**AIM OF THE EXERCISE:** Copy every line of text in the records below word for word, leaving out the pictures.

**EXERCISE DATA:**

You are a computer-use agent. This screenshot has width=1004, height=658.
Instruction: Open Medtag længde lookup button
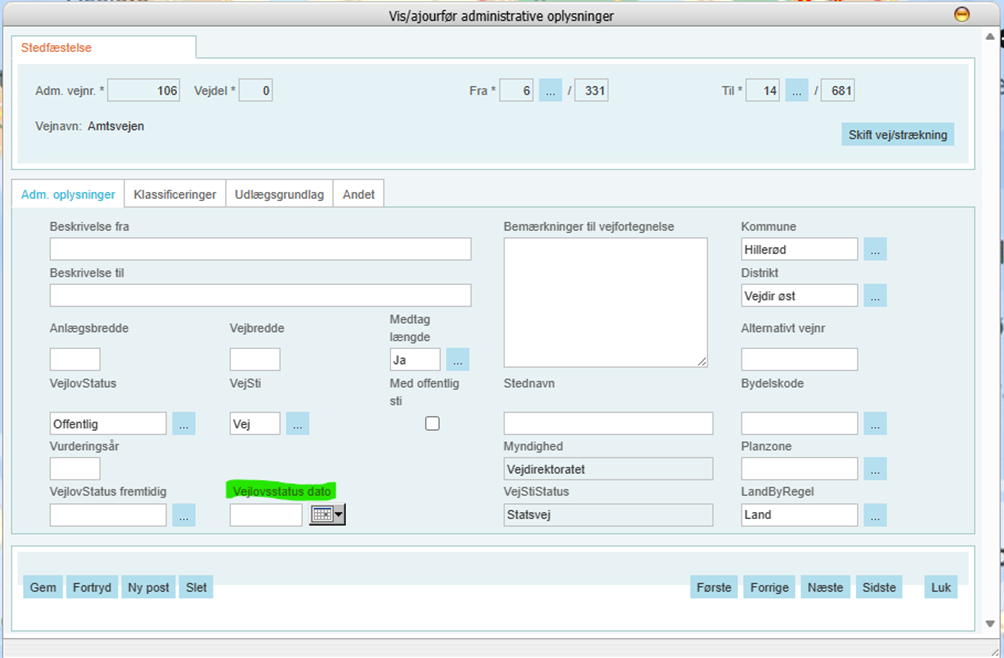457,360
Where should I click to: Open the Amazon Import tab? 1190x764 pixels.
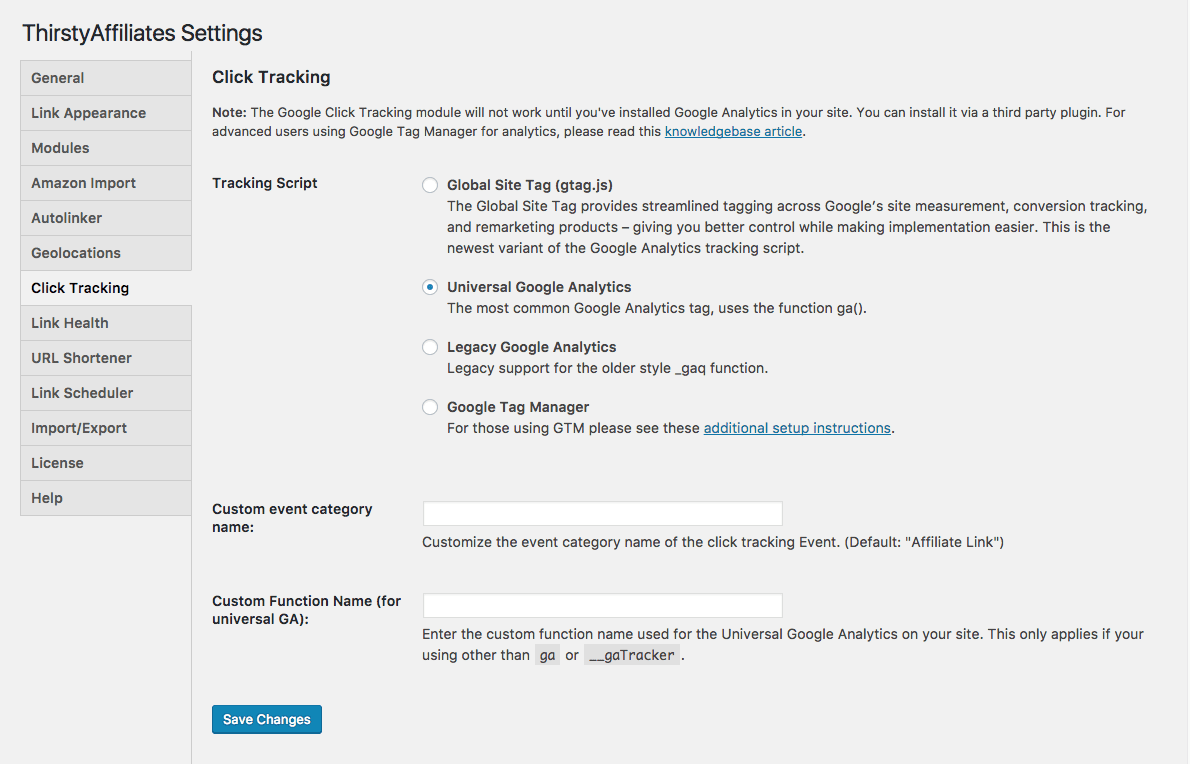pyautogui.click(x=105, y=183)
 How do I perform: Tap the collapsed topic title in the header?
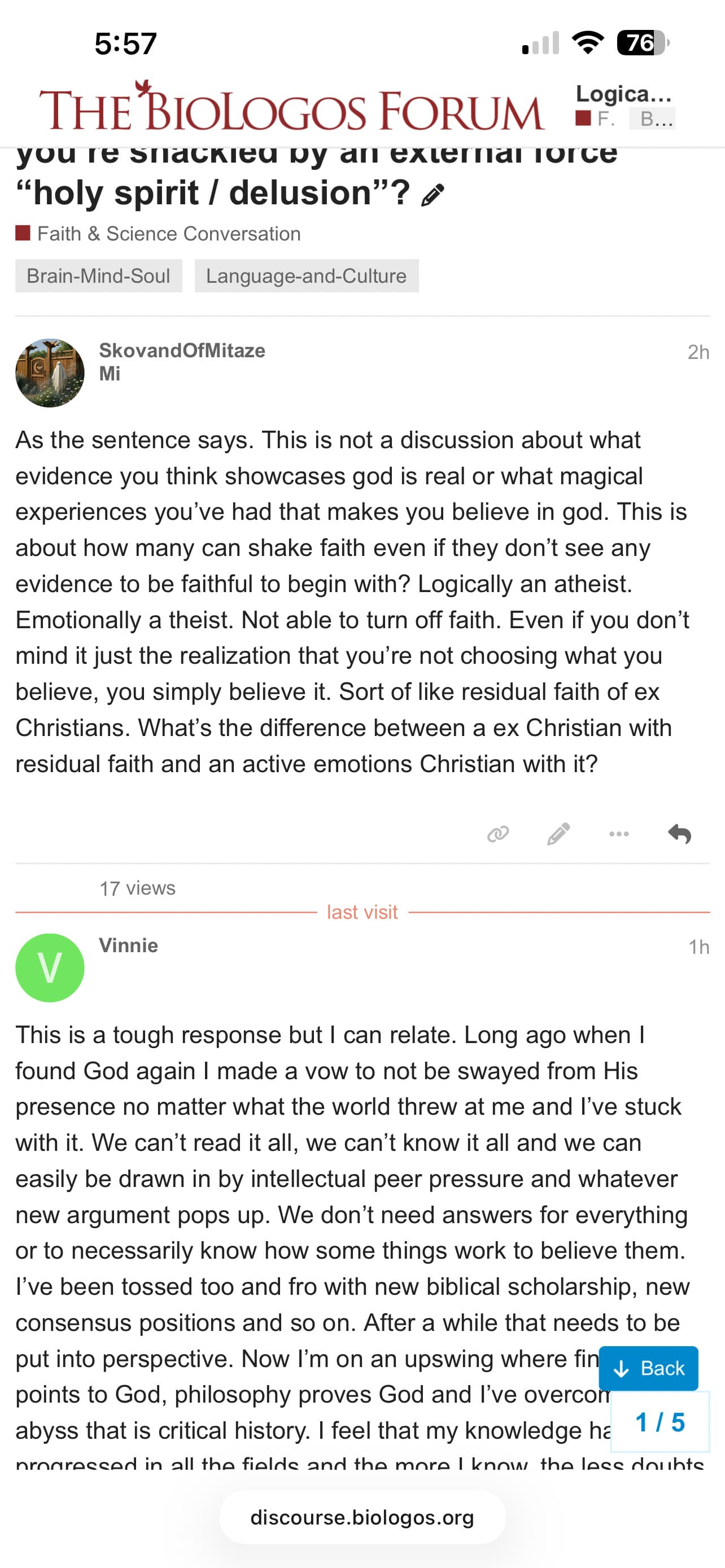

**SOLUTION TO THE EXERCISE:**
You are a computer-use agent. This screenshot has width=1004, height=658.
Instruction: Open Medtag længde lookup button
457,360
Where should I click to: Open the Amazon Import tab? 1190x764 pixels.
pyautogui.click(x=105, y=183)
 How do I perform: Tap the collapsed topic title in the header?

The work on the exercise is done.